→ **PASSAGE GIVEN**
At our villa near San Pedro it was warm but generally overcast. We visited several places including the capital Santa Cruz. John Mills our La Palma mentor, formerly the R.G.O recommended some restaurants. But our goal was always the mountain top, one and a half hours drive from our villa. The summit at 8000 feet offered dark skies and clarity that defies description. The Milky Way almost invisible from Medway shone like a bright celestial arch across the sky. Dust Lanes stood out and areas of various intensities were clear. Bob, Graham and Ian Hargraves took slides, pictures and CCD images. Mike Phillips, Nazim Rajan and myself assisted where possible and provided refreshments. Towards sunset the temperature nose dived. The lighting drop as the Sun disappeared recalled the onset of a Total Eclipse. Watching the sunset we were disappointed not to see the green flash. After dark it was bitterly cold. We needed all our winter clothes. My aim was seeing celestial gems with the naked eye I’ve only seen before with optical aid or not at all.
 Our Villa
10th September
The road up the mountain late that afternoon was a mass of dizzying hairpin bends and your ears popping regularly was a constant reminder your height was changing. With towering cliffs one side and a yawning drop the other, the hour drive each way was an adventure. Near the top the low Sun blinded us. Naz, Mike and myself were in one car. Ian, Graham and Bob occupied the other. The pressure difference caused Ian’s unopened crisp packet to explode. Then our car bottoms were hammered by rocks. Mike our geologist indicated various types of lava flows as well as the vesicled basalt. At the top the view was spectacular. The volcanic caldera at the Roque de los Muchachos formed several million years ago. Now thankfully dormant, it’s filled with cloud. The sight was awesome. Rocks extend in all directions and girding the mountain below, the clouds stretched away in an endless sea of white. Towering above them the distant Mount Teidi on Tenerife loomed impressively. Mount Teidi I learnt was about 75 miles away. You were reminded of your altitude. Hurrying at one point I found I was panting. I’m not that out of condition. Bob experienced difficulty filling his lungs. Ian hastening to catch us up felt breathless. He and I walked uphill at our villa near sea level. We weren’t breathing hard and Ian’s fitter than me.

→ **DATASET EXCERPT**
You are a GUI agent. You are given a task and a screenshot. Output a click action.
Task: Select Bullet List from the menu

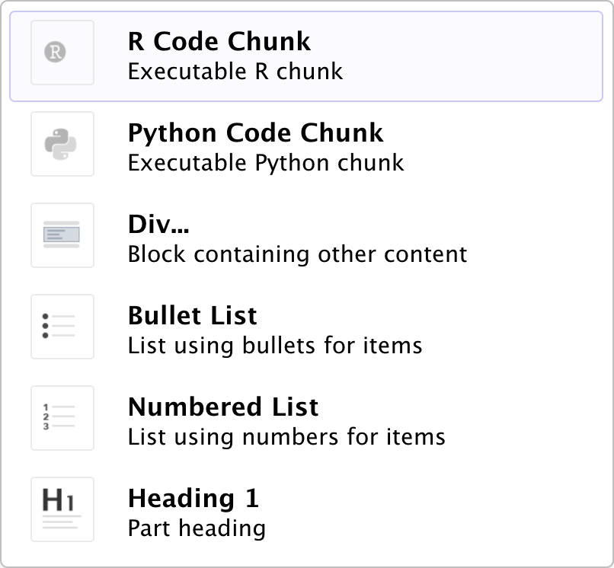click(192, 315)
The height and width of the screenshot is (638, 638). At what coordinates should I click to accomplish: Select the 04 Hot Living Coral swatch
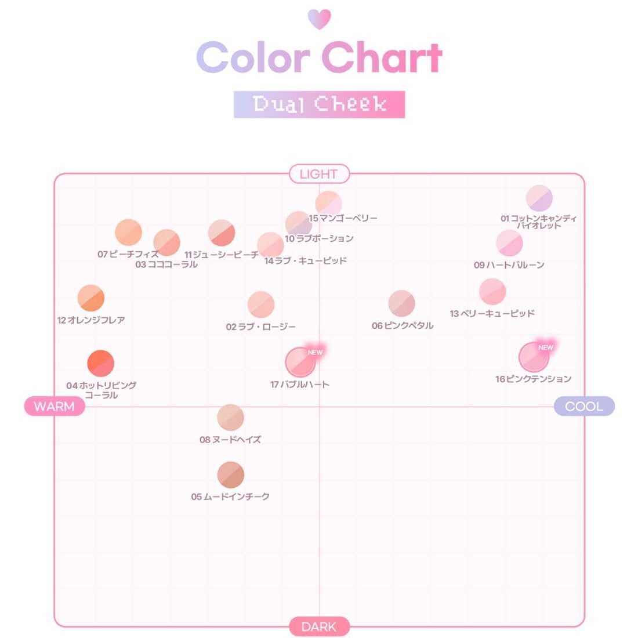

→ **WRITTEN INSTRUCTION**
Continue the account of the stargazing trip to La Palma, picking up after its final sentence.

→ **ANSWER TO THE PROBLEM**
Our observing parking place was perhaps two hundred feet below the summit. Uneven, strewn with stones, although right by the road, the silence was absolute. In the dry air I constantly licked my lips. We’d brought white plastic chairs. Touching one seat after dark, we saw a bright glow round my finger. Please no jokes about E.T. Despite the observatories a quarter of a mile away there was a sense of desolation. From about 11pm at night, I and others saw :-
 The view around our observing car park
M8 (NGC 6523) The Lagoon Nebula in Sagittarius was visible with the naked eye. This gaseous emission nebula is about 5,000 light years away. In Graham’s 18x50 stabilizer binoculars and Ken Baker’s 10x 30 stabilizer binoculars (stabs) it was obvious.
M20 (NGC 6514) The Trifid Nebula, - also gaseous, at the same distance. It was visible nearby in Ken’s stabs but at mag +6.3, not with unaided vision. Ian took some spectacular images of the Trifid and Lagoon using his MX7C Starlight Express in conjunction with his ETX-125.
M7 (NGC 6475) This mag +3.0 open star cluster was an easy naked eye object in Scorpio looking like a bright diffuse knot of light against the milky way. M7 is 950 light years away. This shows well on Bob’s images of Scorpio and Sagittarius with his DSLR using Agamemnon. Graham took some stunning slides with his Olympus OM10, 35m/m SLR using the societies new 80m/m Williams Optics/TMB APO Refractor.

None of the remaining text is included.